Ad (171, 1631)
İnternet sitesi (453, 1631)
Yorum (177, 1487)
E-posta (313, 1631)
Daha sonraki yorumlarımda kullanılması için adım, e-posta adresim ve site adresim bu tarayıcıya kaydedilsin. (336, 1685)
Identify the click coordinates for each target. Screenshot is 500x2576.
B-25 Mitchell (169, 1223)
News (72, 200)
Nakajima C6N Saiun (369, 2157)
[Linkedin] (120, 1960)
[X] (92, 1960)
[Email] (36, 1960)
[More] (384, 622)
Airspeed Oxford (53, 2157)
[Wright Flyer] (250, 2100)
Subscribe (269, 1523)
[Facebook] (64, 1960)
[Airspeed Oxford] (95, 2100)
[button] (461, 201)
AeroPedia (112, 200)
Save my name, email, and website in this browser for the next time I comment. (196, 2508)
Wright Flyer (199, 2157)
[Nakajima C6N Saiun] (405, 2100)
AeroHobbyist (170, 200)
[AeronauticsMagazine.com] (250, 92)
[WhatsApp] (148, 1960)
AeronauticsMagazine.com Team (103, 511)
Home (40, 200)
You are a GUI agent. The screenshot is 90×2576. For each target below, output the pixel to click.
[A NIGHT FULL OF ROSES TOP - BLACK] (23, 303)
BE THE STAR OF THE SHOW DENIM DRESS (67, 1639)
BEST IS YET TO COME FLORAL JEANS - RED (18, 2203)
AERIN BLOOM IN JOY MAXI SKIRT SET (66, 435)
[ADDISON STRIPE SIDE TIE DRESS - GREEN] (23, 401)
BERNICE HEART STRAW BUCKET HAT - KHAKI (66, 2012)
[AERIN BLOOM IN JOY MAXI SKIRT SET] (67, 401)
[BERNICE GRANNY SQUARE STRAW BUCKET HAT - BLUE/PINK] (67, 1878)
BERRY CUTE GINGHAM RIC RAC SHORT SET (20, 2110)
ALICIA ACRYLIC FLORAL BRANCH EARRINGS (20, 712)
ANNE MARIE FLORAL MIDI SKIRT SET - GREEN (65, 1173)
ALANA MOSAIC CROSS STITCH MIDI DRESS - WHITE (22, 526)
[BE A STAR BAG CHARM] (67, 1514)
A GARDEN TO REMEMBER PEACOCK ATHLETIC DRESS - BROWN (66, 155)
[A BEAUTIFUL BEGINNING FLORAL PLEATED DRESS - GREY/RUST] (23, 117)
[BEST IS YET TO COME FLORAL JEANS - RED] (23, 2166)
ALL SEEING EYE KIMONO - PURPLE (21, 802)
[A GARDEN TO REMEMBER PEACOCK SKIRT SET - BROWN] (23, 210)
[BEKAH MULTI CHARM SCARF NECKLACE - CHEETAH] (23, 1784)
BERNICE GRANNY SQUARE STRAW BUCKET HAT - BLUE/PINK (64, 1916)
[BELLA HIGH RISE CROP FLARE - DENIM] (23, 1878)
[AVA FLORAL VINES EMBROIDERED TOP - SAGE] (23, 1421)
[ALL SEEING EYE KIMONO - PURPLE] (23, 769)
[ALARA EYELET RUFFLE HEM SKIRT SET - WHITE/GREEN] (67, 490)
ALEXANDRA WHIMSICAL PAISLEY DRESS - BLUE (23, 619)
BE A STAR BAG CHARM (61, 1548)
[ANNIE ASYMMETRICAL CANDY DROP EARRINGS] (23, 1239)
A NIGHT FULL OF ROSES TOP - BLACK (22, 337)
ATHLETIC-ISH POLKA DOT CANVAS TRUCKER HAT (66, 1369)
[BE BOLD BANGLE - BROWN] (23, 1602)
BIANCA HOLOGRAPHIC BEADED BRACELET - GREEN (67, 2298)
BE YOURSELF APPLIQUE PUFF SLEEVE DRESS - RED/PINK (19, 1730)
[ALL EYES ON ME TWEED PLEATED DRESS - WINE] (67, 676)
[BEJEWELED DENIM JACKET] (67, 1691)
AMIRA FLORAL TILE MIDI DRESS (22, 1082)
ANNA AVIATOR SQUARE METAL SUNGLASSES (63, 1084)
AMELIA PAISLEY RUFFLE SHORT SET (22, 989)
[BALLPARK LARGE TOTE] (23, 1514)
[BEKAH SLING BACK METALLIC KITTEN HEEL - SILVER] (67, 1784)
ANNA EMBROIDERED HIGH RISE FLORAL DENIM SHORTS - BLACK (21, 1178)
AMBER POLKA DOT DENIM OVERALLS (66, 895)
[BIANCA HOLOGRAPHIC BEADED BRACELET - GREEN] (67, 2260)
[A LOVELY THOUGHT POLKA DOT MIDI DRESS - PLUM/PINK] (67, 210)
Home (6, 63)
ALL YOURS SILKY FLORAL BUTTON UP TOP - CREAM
────────────────────
◆ **Task statement**
Set down the entire listing above again, word for word.

◆ **Your solution**
Ad (171, 1631)
İnternet sitesi (453, 1631)
Yorum (177, 1487)
E-posta (313, 1631)
Daha sonraki yorumlarımda kullanılması için adım, e-posta adresim ve site adresim bu tarayıcıya kaydedilsin. (336, 1685)
Identify the click coordinates for each target. Screenshot is 500x2576.
B-25 Mitchell (169, 1223)
News (72, 200)
Nakajima C6N Saiun (369, 2157)
[Linkedin] (120, 1960)
[X] (92, 1960)
[Email] (36, 1960)
[More] (384, 622)
Airspeed Oxford (53, 2157)
[Wright Flyer] (250, 2100)
Subscribe (269, 1523)
[Facebook] (64, 1960)
[Airspeed Oxford] (95, 2100)
[button] (461, 201)
AeroPedia (112, 200)
Save my name, email, and website in this browser for the next time I comment. (196, 2508)
Wright Flyer (199, 2157)
[Nakajima C6N Saiun] (405, 2100)
AeroHobbyist (170, 200)
[AeronauticsMagazine.com] (250, 92)
[WhatsApp] (148, 1960)
AeronauticsMagazine.com Team (103, 511)
Home (40, 200)
You are a GUI agent. The screenshot is 90×2576. For each target below, output the pixel to click.
[A NIGHT FULL OF ROSES TOP - BLACK] (23, 303)
BE THE STAR OF THE SHOW DENIM DRESS (67, 1639)
BEST IS YET TO COME FLORAL JEANS - RED (18, 2203)
AERIN BLOOM IN JOY MAXI SKIRT SET (66, 435)
[ADDISON STRIPE SIDE TIE DRESS - GREEN] (23, 401)
BERNICE HEART STRAW BUCKET HAT - KHAKI (66, 2012)
[AERIN BLOOM IN JOY MAXI SKIRT SET] (67, 401)
[BERNICE GRANNY SQUARE STRAW BUCKET HAT - BLUE/PINK] (67, 1878)
BERRY CUTE GINGHAM RIC RAC SHORT SET (20, 2110)
ALICIA ACRYLIC FLORAL BRANCH EARRINGS (20, 712)
ANNE MARIE FLORAL MIDI SKIRT SET - GREEN (65, 1173)
ALANA MOSAIC CROSS STITCH MIDI DRESS - WHITE (22, 526)
[BE A STAR BAG CHARM] (67, 1514)
A GARDEN TO REMEMBER PEACOCK ATHLETIC DRESS - BROWN (66, 155)
[A BEAUTIFUL BEGINNING FLORAL PLEATED DRESS - GREY/RUST] (23, 117)
[BEST IS YET TO COME FLORAL JEANS - RED] (23, 2166)
ALL SEEING EYE KIMONO - PURPLE (21, 802)
[A GARDEN TO REMEMBER PEACOCK SKIRT SET - BROWN] (23, 210)
[BEKAH MULTI CHARM SCARF NECKLACE - CHEETAH] (23, 1784)
BERNICE GRANNY SQUARE STRAW BUCKET HAT - BLUE/PINK (64, 1916)
[BELLA HIGH RISE CROP FLARE - DENIM] (23, 1878)
[AVA FLORAL VINES EMBROIDERED TOP - SAGE] (23, 1421)
[ALL SEEING EYE KIMONO - PURPLE] (23, 769)
[ALARA EYELET RUFFLE HEM SKIRT SET - WHITE/GREEN] (67, 490)
ALEXANDRA WHIMSICAL PAISLEY DRESS - BLUE (23, 619)
BE A STAR BAG CHARM (61, 1548)
[ANNIE ASYMMETRICAL CANDY DROP EARRINGS] (23, 1239)
A NIGHT FULL OF ROSES TOP - BLACK (22, 337)
ATHLETIC-ISH POLKA DOT CANVAS TRUCKER HAT (66, 1369)
[BE BOLD BANGLE - BROWN] (23, 1602)
BIANCA HOLOGRAPHIC BEADED BRACELET - GREEN (67, 2298)
BE YOURSELF APPLIQUE PUFF SLEEVE DRESS - RED/PINK (19, 1730)
[ALL EYES ON ME TWEED PLEATED DRESS - WINE] (67, 676)
[BEJEWELED DENIM JACKET] (67, 1691)
AMIRA FLORAL TILE MIDI DRESS (22, 1082)
ANNA AVIATOR SQUARE METAL SUNGLASSES (63, 1084)
AMELIA PAISLEY RUFFLE SHORT SET (22, 989)
[BALLPARK LARGE TOTE] (23, 1514)
[BEKAH SLING BACK METALLIC KITTEN HEEL - SILVER] (67, 1784)
ANNA EMBROIDERED HIGH RISE FLORAL DENIM SHORTS - BLACK (21, 1178)
AMBER POLKA DOT DENIM OVERALLS (66, 895)
[BIANCA HOLOGRAPHIC BEADED BRACELET - GREEN] (67, 2260)
[A LOVELY THOUGHT POLKA DOT MIDI DRESS - PLUM/PINK] (67, 210)
Home (6, 63)
ALL YOURS SILKY FLORAL BUTTON UP TOP - CREAM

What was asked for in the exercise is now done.